*Data:*
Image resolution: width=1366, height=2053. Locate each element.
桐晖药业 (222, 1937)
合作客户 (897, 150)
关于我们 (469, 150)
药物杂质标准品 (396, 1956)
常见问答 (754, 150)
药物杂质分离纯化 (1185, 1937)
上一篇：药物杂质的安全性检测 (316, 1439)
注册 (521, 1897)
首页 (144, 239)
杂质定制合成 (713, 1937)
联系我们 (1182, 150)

--

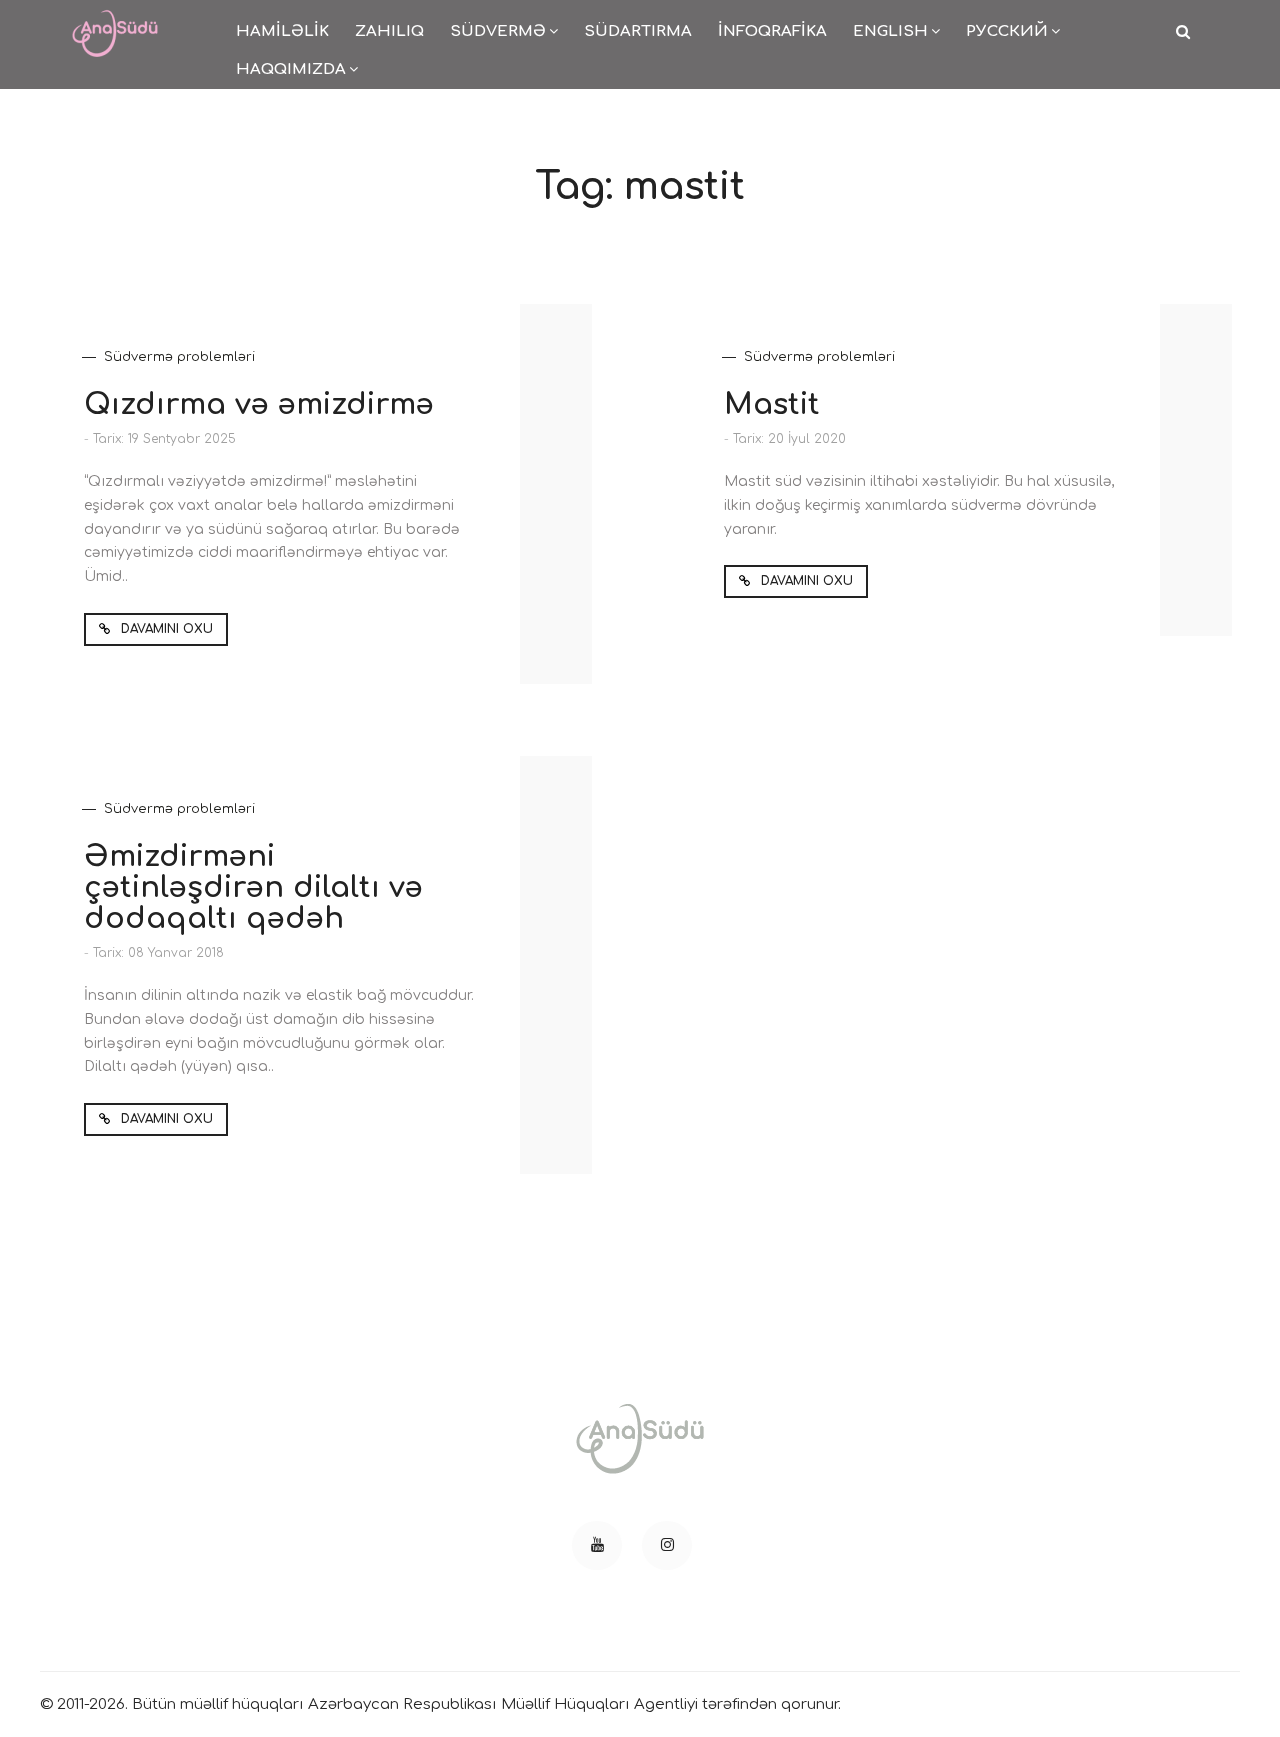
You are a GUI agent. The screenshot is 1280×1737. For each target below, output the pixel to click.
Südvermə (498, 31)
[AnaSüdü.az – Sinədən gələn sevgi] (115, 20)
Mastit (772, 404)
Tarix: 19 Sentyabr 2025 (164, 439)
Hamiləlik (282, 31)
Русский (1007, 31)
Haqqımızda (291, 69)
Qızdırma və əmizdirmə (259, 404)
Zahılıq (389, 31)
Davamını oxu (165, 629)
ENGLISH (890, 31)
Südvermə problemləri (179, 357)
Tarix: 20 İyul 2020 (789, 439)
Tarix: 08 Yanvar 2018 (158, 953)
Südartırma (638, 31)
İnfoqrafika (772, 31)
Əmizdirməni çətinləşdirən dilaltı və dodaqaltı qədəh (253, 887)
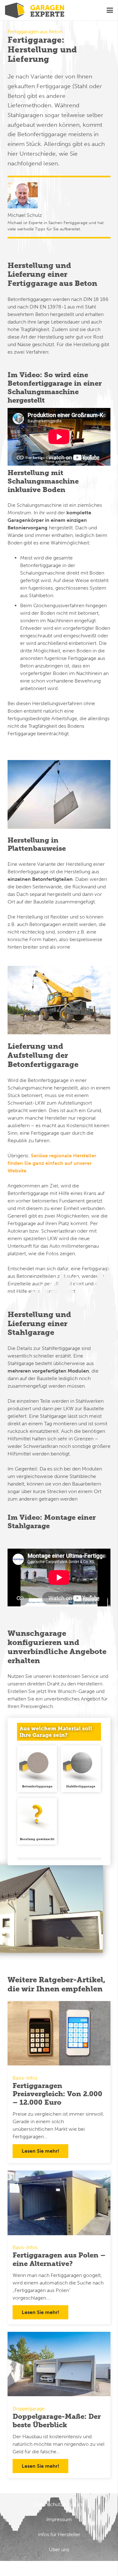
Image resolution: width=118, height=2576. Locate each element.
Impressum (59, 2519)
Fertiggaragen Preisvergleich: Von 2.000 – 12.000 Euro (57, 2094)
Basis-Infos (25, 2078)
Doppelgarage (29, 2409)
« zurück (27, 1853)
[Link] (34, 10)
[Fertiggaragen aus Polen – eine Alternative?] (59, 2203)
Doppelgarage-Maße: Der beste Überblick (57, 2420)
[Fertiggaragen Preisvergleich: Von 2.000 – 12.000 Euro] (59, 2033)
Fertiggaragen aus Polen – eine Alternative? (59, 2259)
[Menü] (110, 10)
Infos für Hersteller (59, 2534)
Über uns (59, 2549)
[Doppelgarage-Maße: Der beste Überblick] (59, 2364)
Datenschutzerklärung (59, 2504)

==

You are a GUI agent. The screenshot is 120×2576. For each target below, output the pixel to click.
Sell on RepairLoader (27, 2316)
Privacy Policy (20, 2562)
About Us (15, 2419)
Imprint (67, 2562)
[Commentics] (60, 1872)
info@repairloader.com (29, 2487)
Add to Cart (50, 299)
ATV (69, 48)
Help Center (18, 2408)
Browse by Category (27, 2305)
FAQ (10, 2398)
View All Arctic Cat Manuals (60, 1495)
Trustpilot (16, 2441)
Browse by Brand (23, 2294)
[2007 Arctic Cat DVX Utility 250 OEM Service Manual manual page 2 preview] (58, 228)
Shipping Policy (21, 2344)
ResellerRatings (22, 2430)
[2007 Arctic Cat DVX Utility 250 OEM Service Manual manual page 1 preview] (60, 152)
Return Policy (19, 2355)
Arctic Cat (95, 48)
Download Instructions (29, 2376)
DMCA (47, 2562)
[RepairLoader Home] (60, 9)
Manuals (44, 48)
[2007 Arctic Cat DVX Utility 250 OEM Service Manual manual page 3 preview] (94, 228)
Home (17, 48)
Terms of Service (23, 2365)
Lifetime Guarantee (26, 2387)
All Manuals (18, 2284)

*Exercise brief:* Return a copy of each line in the entries that contains "below".

*Solved exercise:*
You are a GUI agent. The screenshot is 1280×1737. For each target below, output the pixel to click.
You are a GUI agent. The screenshot is 120×2576. For each target below, output the pixel to click.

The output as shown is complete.